> _DATA SECTION_:
--*--

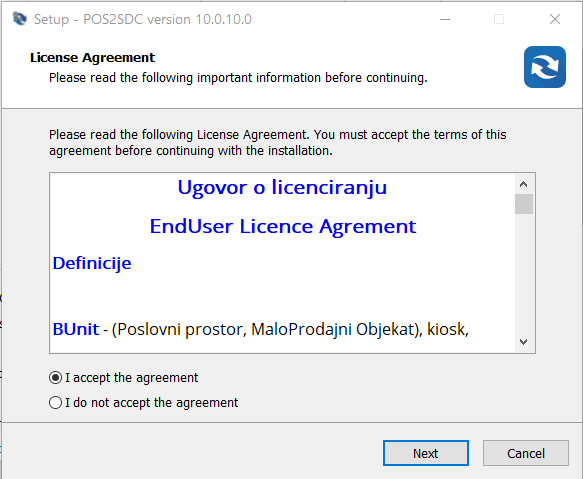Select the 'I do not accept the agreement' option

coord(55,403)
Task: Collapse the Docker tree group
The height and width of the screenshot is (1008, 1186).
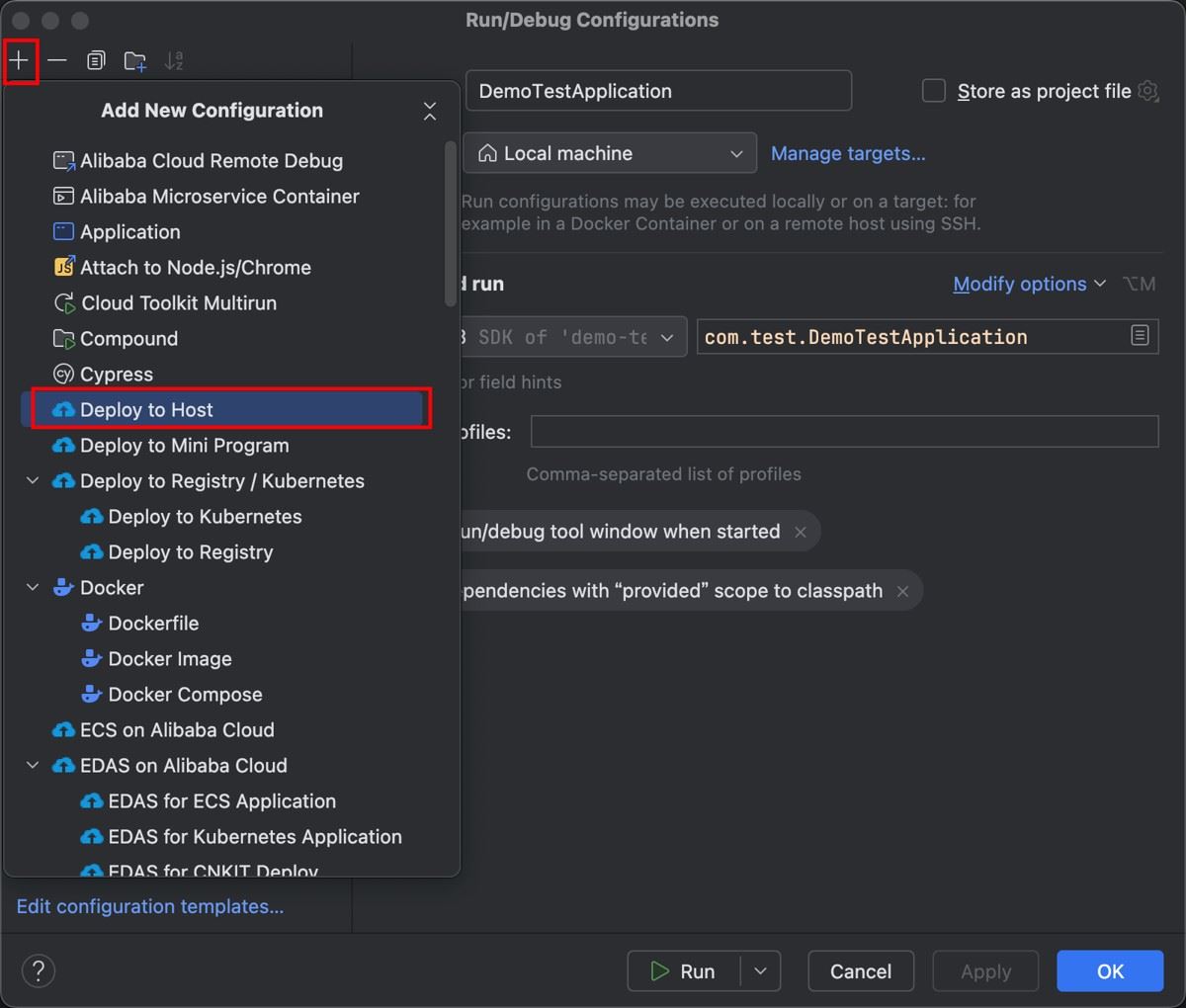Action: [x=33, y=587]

--*--

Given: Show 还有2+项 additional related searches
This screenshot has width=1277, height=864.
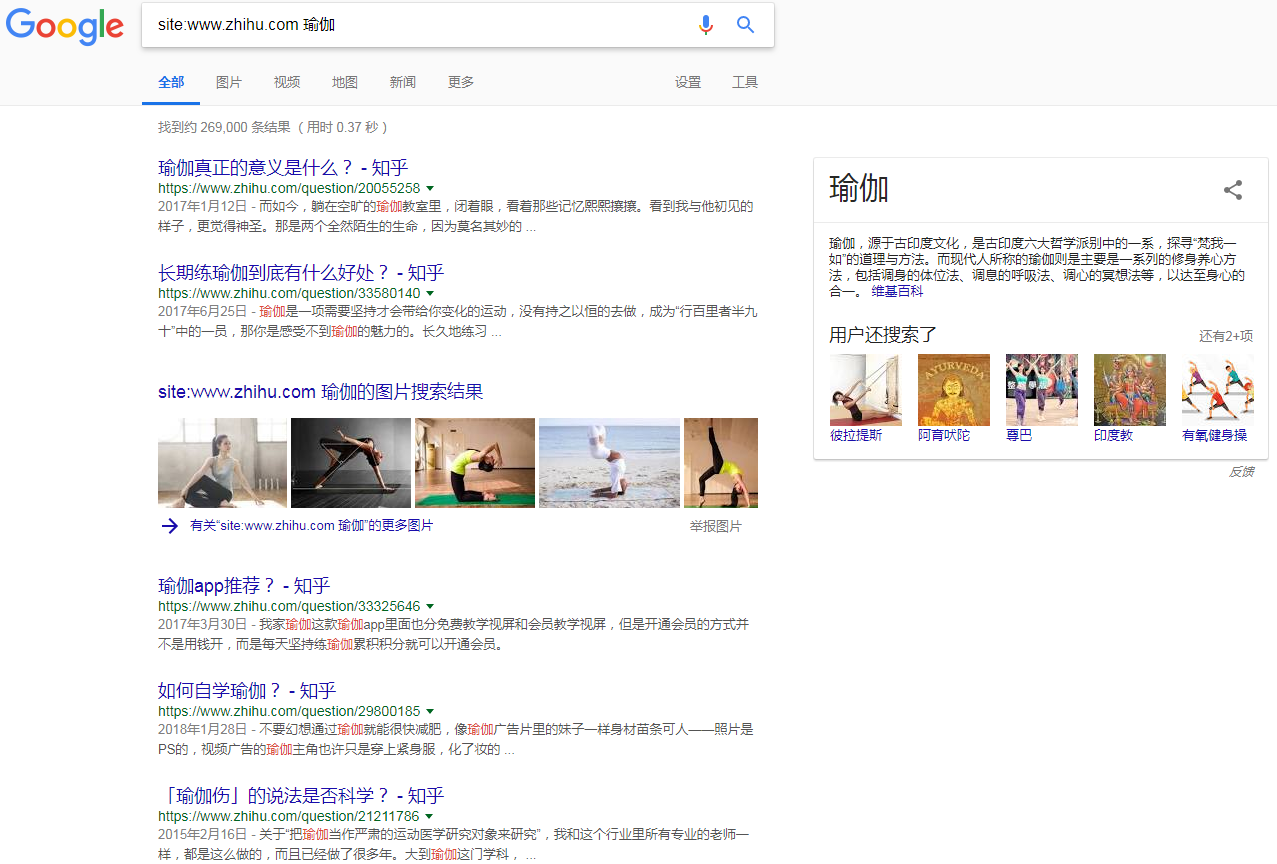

--*--

> _EXERCISE INSTRUCTIONS_: Please arrange everything from the line containing "Task: Collapse the Docker tree group" down to the line containing "Action: [x=33, y=587]" as a numbered list, skipping blank lines and leaving the pictures out.

> _COMPLETED TASK_:
1. Task: Collapse the Docker tree group
2. The height and width of the screenshot is (1008, 1186).
3. Action: [x=33, y=587]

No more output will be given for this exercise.